The Ethiopian said the global agency launched the campaign to support millions of active tobacco users taking steps to discard the attitude, but still need help to succeed.

Speaking on this year’s theme, “Commit to Quit”,

Executive Director, Corporate Accountability and Public Participation Africa (CAPPA), Akinbode Oluwafemi, observed that the most effective step at getting people to quit or not initiated into tobacco addiction was to dismantle anything that promotes smoking or people that encourage youths to pick up the habit.

He continued: “Government should remove those conditions by implementing the World Health Organisation Framework Convention on Tobacco Control (WHO-FCTC)-compliant laws and policies. So, we are using the occasion of this year’s WNTD to call on the Nigerian government to begin comprehensive enforcement of the National Tobacco Control Act 2015 and the National Tobacco Control Regulations 2019.

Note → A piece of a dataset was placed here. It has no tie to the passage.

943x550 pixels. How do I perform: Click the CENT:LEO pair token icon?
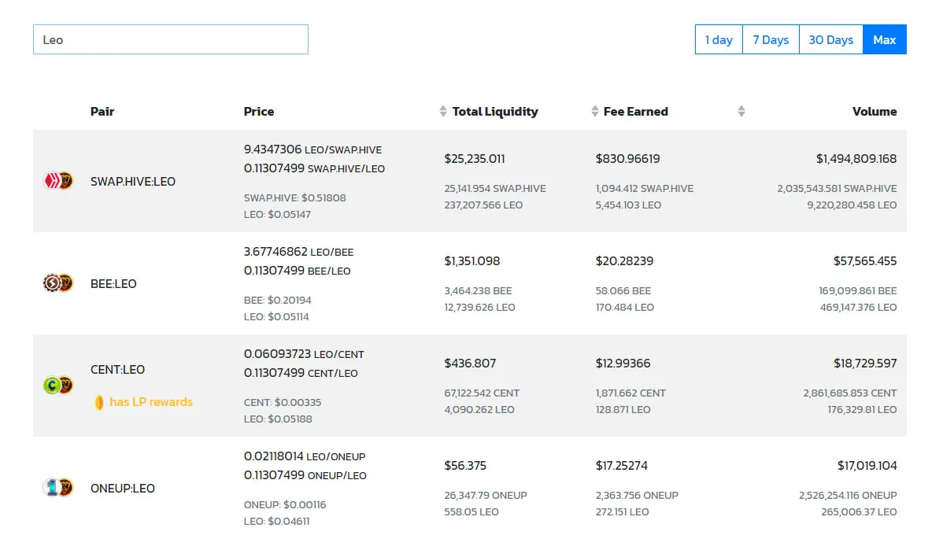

“Government must enforce the ban on tobacco advertising and promotion, including the embargo on smoking at movie and entertainment platforms, enforce graphic health warning on tobacco packs and ban on sale of tobacco products to underage and raise taxes on tobacco products, among others.”

“The laws are there and government must rise up to the occasion to implement them.”

This is even as a new study suggested that there were record 1.1 billion smokers globally in 2019 with nearly eight million related deaths.

Researchers pointed out that progress in the anti-smoking fight had retarded in the last 10 years.